Actuellement, si nous passons de la vérité philosophique, ou théologique, à la vérité pratique, ou plutôt à la bonne foi et à la sincérité dans les affaires, nous ne pourrons douter (et c’est une maxime incontestable pour ceux mêmes qui s’en écartent à chaque instant), qu’une conduite franche et toujours droite ne soit ce qui donne le plus d’élévation et de dignité à la nature humaine ; et que la fausseté, dans le commerce de la vie, ne soit semblable à ces métaux vils qu’on allie avec l’or, et qui, eu le rendant plus facile à travailler, en diminue la valeur. Toutes ces voies obliques et tortueuses assimilent l’homme au serpent qui rampe, parce qu’il ne sait pas marcher. Il n’est point de vice plus honteux et plus dégradant que celui de la perfidie, ni de rôle plus humiliant que celui d’un menteur ou d’un fourbe pris sur le fait. Aussi Montagne, cherchant la raison pour laquelle un démenti est un si grand affront, résout ainsi cette question avec son discernement ordinaire. Si l’on y fait bien attention, dit-il, qu’est-ce qu’un menteur, sinon un homme bravache devant Dieu, et poltron devant les hommes ? En effet, mentir n’est-ce pas braver Dieu même, et plier lâchement devant les hommes[2] ? Enfin, pour donner une juste idée de ]’énormité des crimes tenant du mensonge et de la fausseté, disons que ce vice, en comblant la mesure des iniquités humaines, sera comme la trompette qui appellera sur les hommes le jugement de Dieu : car il est écrit que le Sauveur du monde, à son dernier avènement, ne trouvera plus de bonne foi sur la terre.

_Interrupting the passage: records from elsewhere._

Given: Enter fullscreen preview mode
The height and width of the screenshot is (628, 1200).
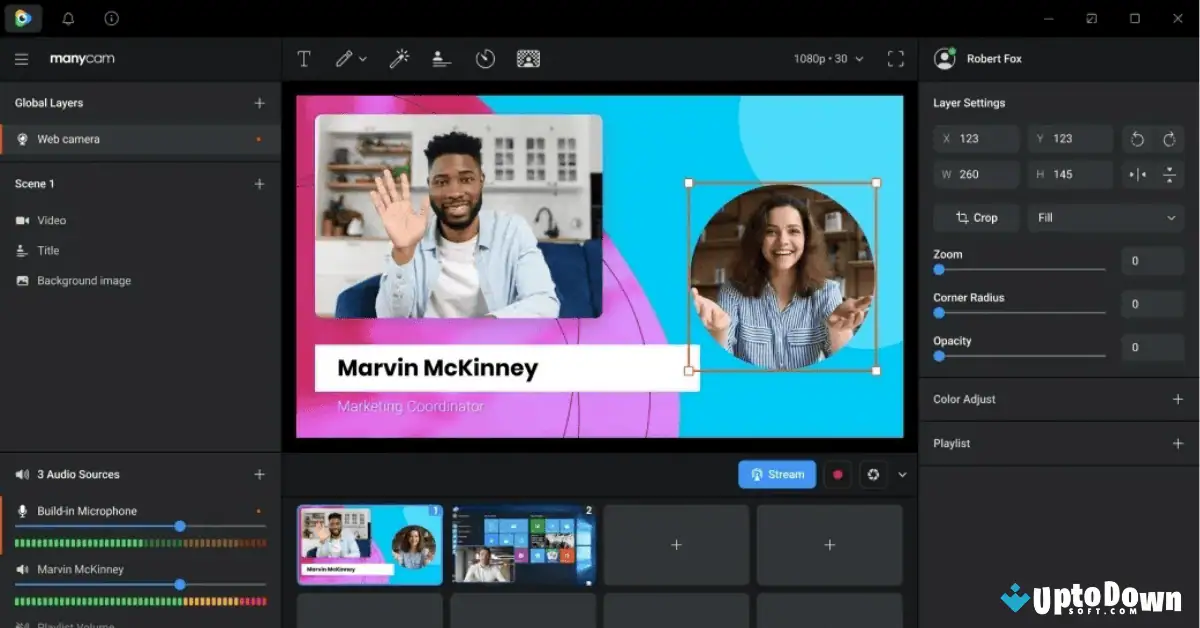Looking at the screenshot, I should tap(896, 58).
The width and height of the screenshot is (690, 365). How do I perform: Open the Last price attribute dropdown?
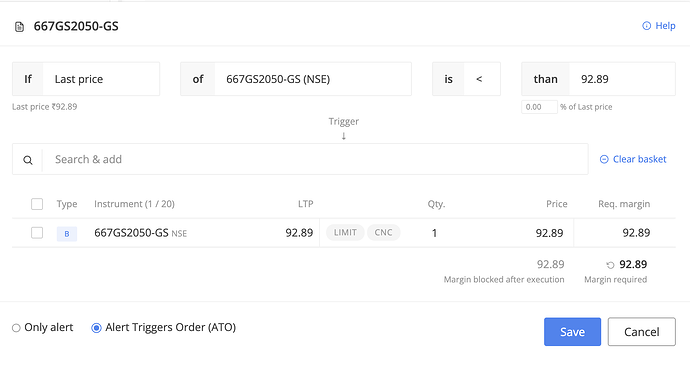pyautogui.click(x=101, y=79)
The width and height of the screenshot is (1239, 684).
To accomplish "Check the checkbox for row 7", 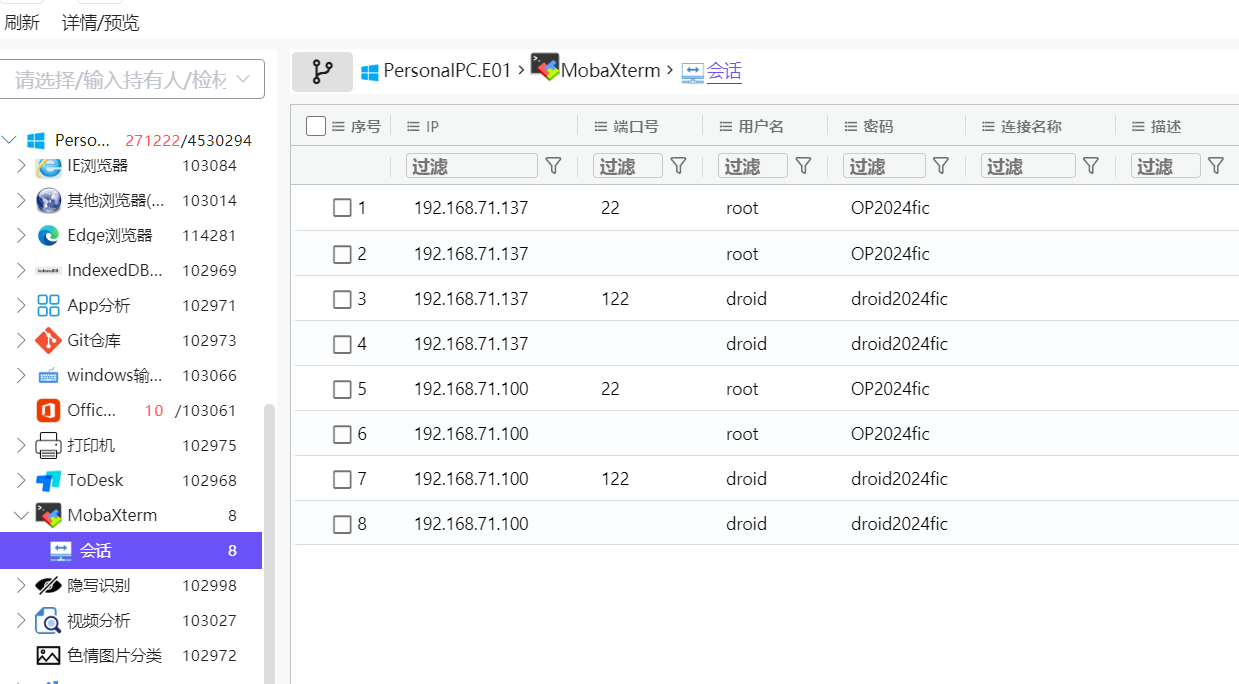I will 342,479.
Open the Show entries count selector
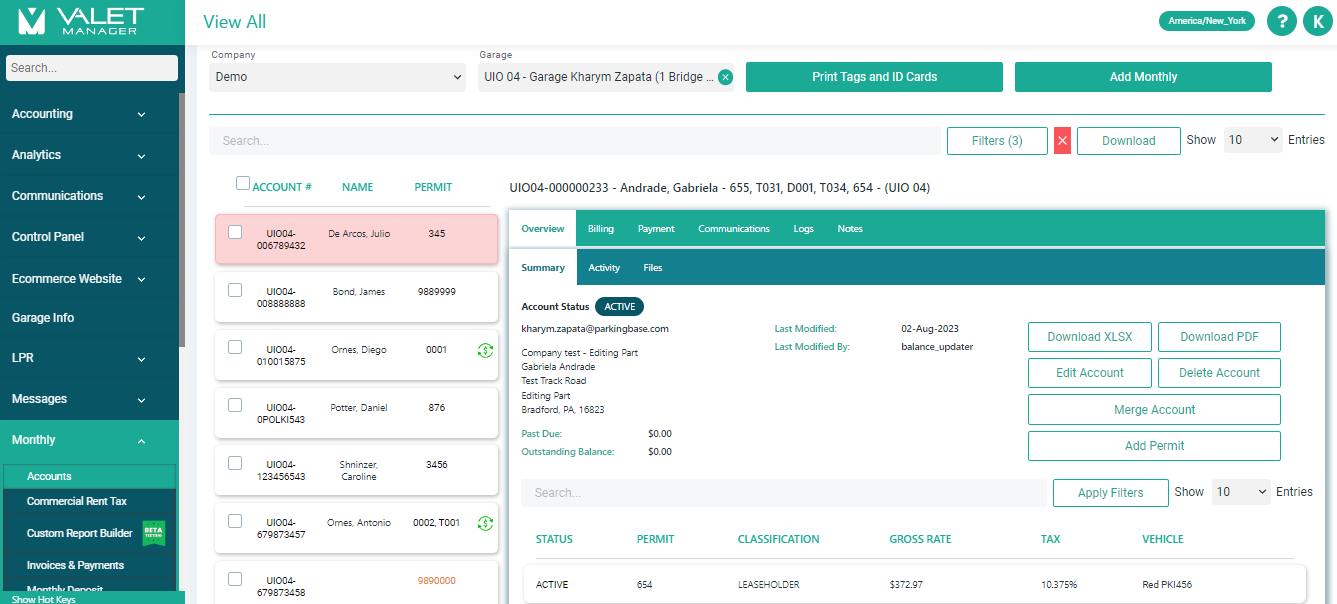 (1253, 140)
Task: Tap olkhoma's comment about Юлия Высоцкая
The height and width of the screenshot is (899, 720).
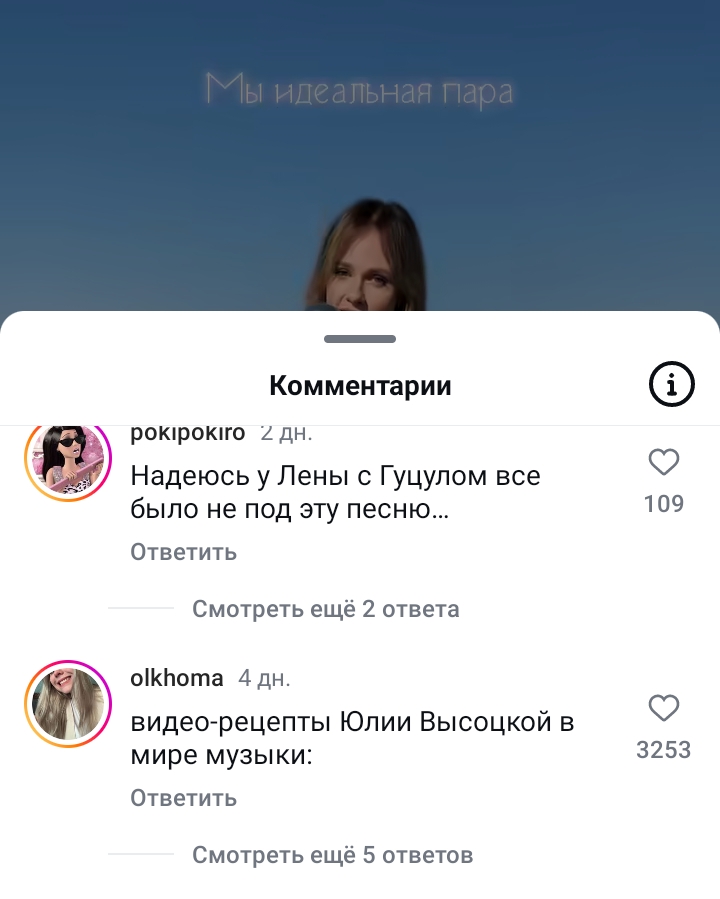Action: [352, 738]
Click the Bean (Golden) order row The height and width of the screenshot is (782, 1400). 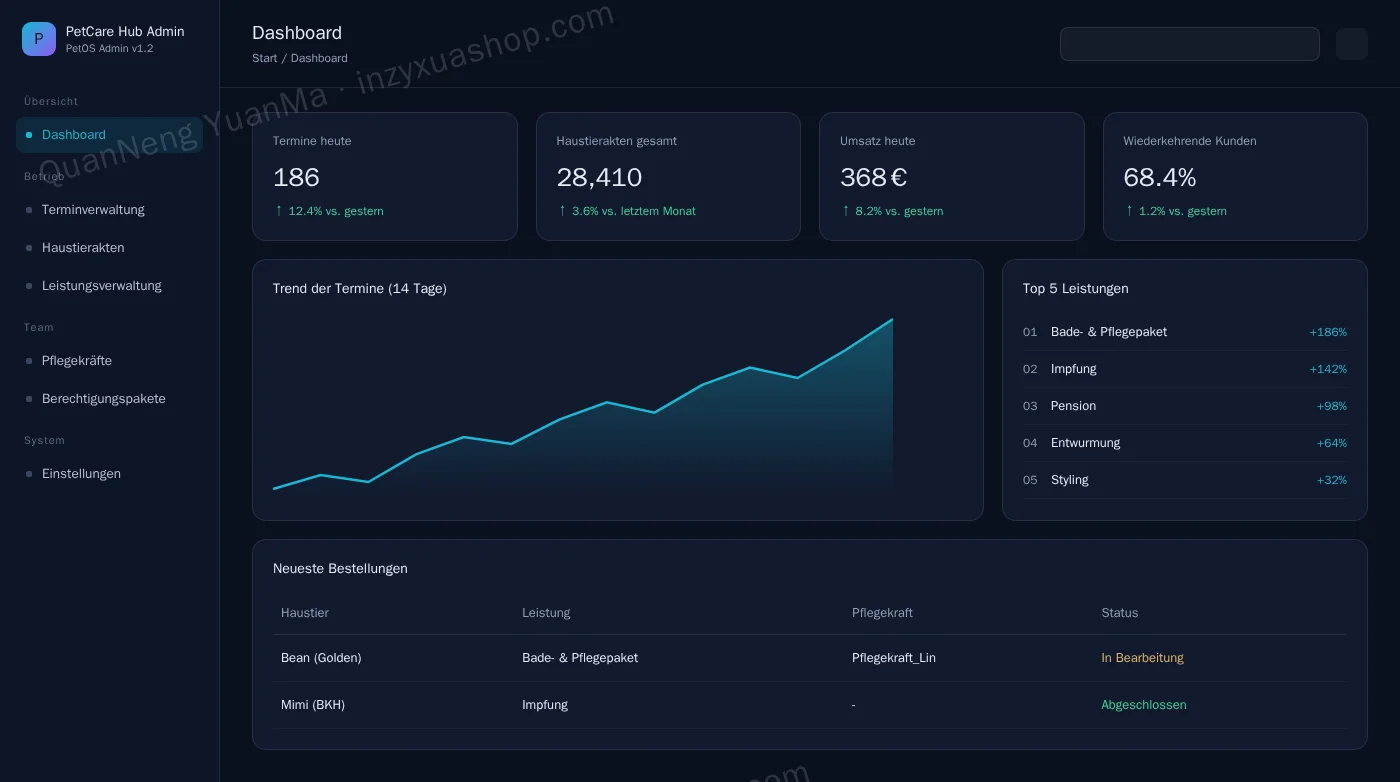(x=809, y=658)
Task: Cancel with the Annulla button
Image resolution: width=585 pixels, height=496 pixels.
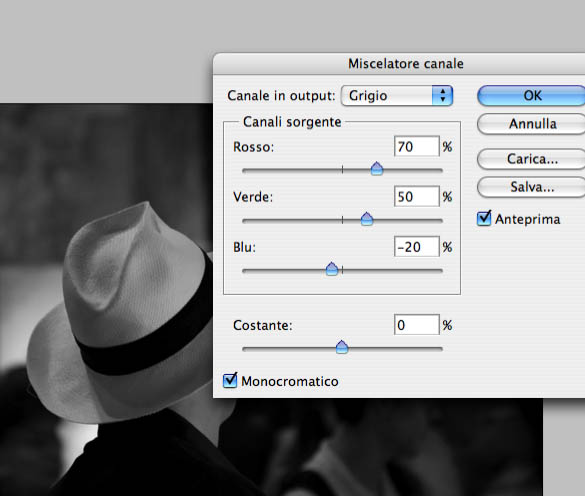Action: 531,124
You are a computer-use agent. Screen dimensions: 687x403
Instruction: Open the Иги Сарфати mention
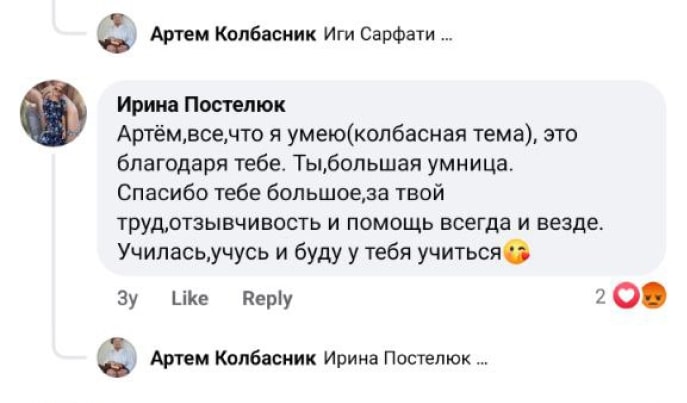(379, 35)
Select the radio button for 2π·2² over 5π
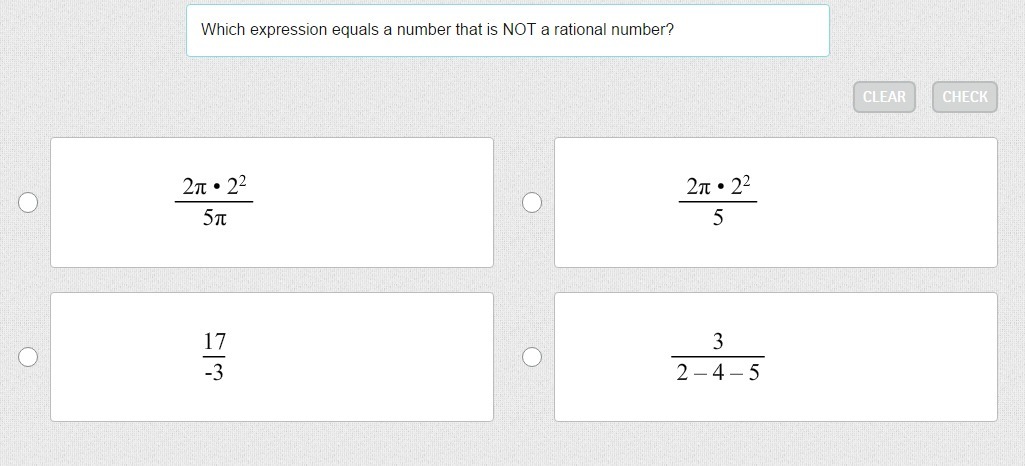This screenshot has height=466, width=1025. pyautogui.click(x=27, y=203)
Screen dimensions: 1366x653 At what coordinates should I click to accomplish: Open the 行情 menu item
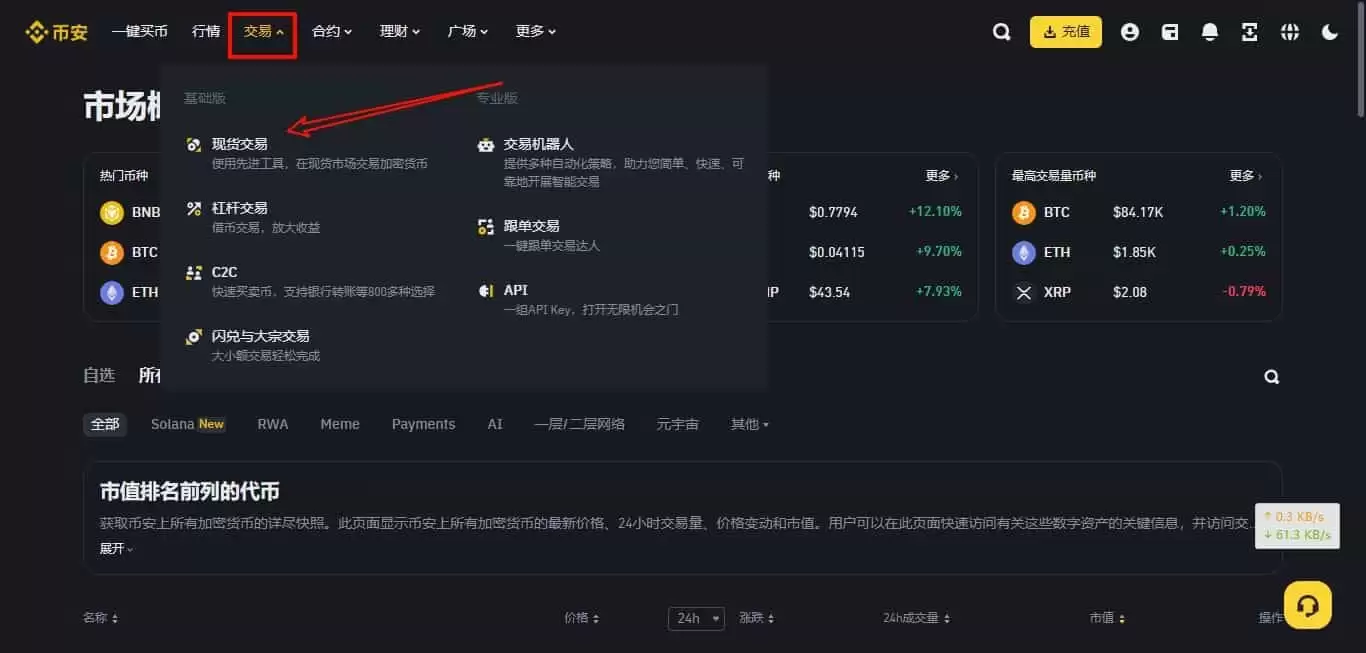[x=205, y=31]
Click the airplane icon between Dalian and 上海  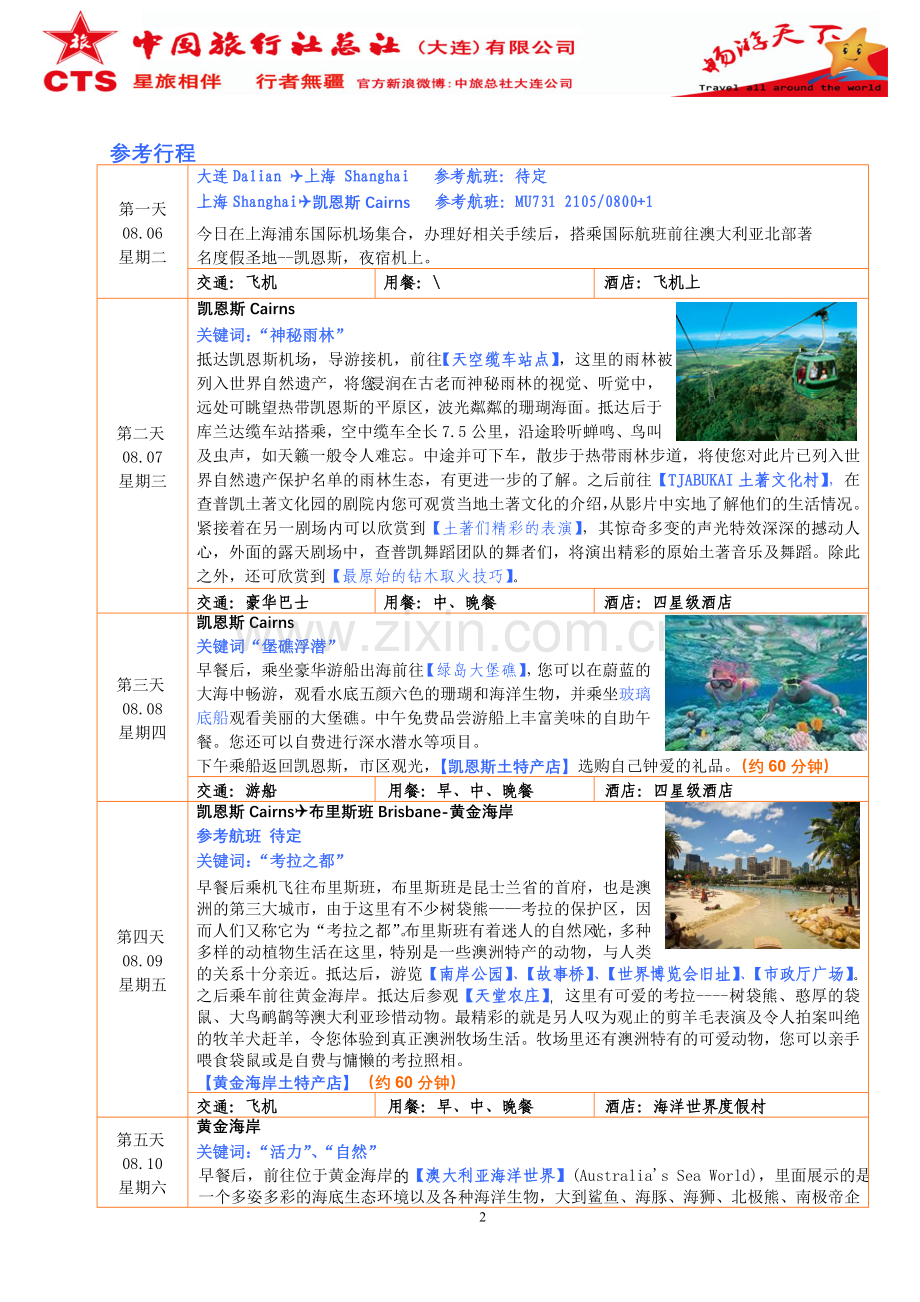pyautogui.click(x=295, y=176)
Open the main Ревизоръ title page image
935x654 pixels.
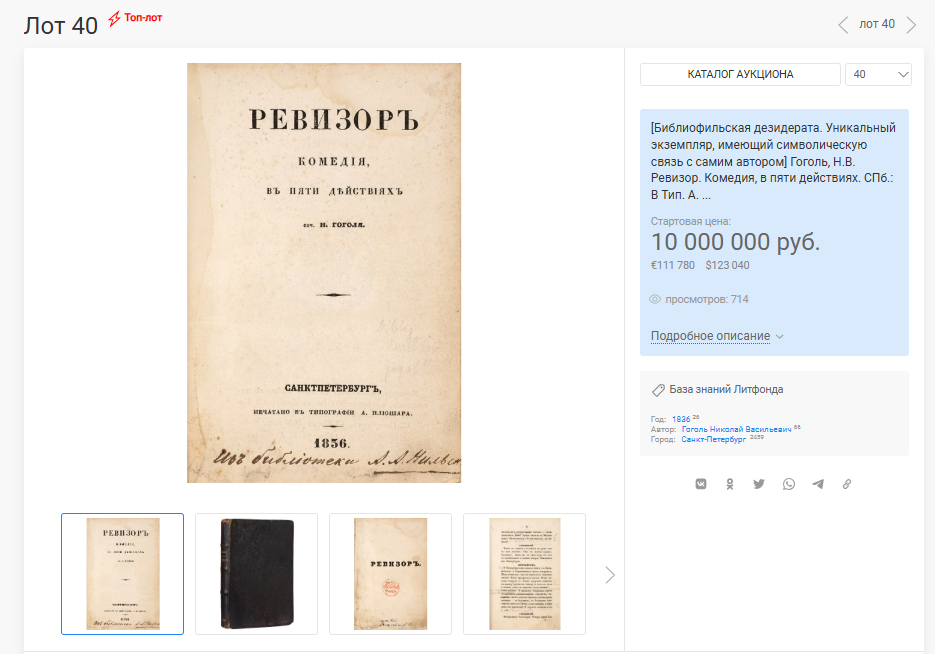324,273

  1. Quelques philosophes ont attribué ce genre de plaisir à une sorte de malignité ou d’orgueil inné ; en supposant que l’homme se réjouit alors du mal d’autrui, ou se félicite d’en être exempt. Mais la première de ces deux suppositions n’est qu’une erreur, car les âmes sensibles et douces goûtent peut-être ce plaisir encore plus vivement que les âmes dures ; la seconde approche un peu plus de la vérité : voici la véritable cause de cette sorte de jouissance. Dans les sentiment réfléchis, tout est relatif ; et tout jugement de cette espèce est comparatif : l’homme ne se croit heureux que lorsqu’il juge sa situation actuelle meilleure que celles dont il est témoin, ou auxquelles il pense. Ainsi le secret du bonheur est de comparer toujours sa situation actuelle à une pire où l’on pourroit être, et non à une meilleure où l’on voudroit être. Il est donc facile à un homme qui a été soldat ou marin, de se rendre heureux par ses souvenirs.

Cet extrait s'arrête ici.